### TASK PROMPT
For each line of the data below, copy it if it holds the word "computer".

[Stored entries]
============
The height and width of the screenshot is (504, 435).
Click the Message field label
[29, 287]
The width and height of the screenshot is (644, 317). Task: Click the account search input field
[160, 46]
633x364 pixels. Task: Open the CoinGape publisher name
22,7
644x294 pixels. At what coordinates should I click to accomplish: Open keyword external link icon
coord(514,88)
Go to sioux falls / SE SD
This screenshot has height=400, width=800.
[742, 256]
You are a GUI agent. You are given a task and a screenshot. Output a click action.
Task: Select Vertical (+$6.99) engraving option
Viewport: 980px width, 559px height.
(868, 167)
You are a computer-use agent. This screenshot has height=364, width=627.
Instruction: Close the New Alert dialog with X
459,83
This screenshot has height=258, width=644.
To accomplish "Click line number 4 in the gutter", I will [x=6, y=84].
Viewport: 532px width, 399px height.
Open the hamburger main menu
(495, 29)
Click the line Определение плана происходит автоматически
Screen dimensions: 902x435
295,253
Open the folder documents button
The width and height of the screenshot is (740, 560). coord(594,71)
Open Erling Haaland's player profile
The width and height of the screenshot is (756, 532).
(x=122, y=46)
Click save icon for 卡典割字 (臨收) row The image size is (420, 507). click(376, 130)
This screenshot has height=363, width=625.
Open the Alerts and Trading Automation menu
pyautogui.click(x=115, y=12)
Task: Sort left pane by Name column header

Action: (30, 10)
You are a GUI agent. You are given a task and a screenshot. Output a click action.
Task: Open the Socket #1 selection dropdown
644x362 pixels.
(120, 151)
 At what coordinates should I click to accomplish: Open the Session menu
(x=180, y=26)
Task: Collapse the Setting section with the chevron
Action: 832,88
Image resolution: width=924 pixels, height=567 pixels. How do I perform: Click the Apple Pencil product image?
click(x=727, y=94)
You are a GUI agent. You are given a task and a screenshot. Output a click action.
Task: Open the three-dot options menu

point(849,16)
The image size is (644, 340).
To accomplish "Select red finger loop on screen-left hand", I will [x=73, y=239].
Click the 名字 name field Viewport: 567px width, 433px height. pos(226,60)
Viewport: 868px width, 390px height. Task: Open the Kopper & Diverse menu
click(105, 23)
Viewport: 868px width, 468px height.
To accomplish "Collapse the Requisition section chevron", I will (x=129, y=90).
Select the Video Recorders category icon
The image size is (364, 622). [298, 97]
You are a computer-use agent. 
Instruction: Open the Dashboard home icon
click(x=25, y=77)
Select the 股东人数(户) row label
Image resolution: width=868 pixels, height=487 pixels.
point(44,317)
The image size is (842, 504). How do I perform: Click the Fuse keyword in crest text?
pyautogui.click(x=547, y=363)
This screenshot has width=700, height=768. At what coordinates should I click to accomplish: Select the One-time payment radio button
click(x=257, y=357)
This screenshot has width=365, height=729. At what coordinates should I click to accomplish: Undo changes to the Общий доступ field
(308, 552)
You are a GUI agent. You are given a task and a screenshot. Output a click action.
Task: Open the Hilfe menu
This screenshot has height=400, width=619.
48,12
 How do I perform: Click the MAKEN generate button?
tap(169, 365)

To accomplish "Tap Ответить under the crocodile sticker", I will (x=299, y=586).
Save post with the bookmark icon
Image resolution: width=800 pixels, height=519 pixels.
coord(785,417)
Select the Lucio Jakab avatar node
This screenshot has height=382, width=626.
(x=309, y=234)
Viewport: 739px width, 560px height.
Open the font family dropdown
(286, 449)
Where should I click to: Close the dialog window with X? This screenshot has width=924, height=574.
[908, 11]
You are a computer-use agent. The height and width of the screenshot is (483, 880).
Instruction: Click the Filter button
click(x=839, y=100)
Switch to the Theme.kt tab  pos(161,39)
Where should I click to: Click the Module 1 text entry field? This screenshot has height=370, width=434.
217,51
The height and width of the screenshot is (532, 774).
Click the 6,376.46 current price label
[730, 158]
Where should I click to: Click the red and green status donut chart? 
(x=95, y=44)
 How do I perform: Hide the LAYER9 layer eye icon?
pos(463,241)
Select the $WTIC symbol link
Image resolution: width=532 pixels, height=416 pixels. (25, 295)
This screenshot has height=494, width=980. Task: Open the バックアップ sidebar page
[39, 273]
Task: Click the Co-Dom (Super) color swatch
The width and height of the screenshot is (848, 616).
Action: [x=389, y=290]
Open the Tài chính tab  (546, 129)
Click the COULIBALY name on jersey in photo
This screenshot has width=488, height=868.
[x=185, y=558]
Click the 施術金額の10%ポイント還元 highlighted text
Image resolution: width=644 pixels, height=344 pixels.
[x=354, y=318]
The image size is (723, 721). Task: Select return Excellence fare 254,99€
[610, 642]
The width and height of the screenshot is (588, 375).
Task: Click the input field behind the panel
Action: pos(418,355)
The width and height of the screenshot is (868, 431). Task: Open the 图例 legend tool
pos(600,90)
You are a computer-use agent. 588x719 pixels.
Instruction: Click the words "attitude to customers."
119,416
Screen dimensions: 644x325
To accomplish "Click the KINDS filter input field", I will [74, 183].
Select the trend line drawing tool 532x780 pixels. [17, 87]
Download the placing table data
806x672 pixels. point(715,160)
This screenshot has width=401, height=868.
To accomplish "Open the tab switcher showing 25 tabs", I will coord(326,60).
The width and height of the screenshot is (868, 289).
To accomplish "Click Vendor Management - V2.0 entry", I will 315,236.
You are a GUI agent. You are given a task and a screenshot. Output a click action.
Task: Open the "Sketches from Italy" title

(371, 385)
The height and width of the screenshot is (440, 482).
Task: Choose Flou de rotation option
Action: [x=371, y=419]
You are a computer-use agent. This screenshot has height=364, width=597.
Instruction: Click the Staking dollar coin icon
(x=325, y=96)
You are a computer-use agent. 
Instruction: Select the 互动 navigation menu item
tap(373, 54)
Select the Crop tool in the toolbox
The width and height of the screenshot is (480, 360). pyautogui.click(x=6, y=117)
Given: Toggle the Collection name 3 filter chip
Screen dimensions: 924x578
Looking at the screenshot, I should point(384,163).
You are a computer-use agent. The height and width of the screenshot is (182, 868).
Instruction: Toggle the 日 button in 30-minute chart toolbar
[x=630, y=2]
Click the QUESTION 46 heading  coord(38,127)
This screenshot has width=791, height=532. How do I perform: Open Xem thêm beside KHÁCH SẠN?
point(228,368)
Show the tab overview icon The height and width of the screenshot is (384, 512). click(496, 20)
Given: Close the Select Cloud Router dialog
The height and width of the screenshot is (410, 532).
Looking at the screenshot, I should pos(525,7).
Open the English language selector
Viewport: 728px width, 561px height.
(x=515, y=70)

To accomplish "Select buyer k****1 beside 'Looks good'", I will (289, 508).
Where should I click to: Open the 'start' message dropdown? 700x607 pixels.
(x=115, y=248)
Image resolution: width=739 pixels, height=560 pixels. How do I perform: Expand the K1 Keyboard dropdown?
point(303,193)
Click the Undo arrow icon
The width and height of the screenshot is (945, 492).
============
### REPLY TO THE TASK
You are a computer-use agent. This screenshot has height=364, width=627.
You are a computer-use agent. 
You are a computer-use agent. The height and width of the screenshot is (483, 880).
You are a computer-use agent. 588x719 pixels.
You are a computer-use agent. This screenshot has height=364, width=597.
You are a computer-use agent. 
You are a computer-use agent. The height and width of the screenshot is (182, 868).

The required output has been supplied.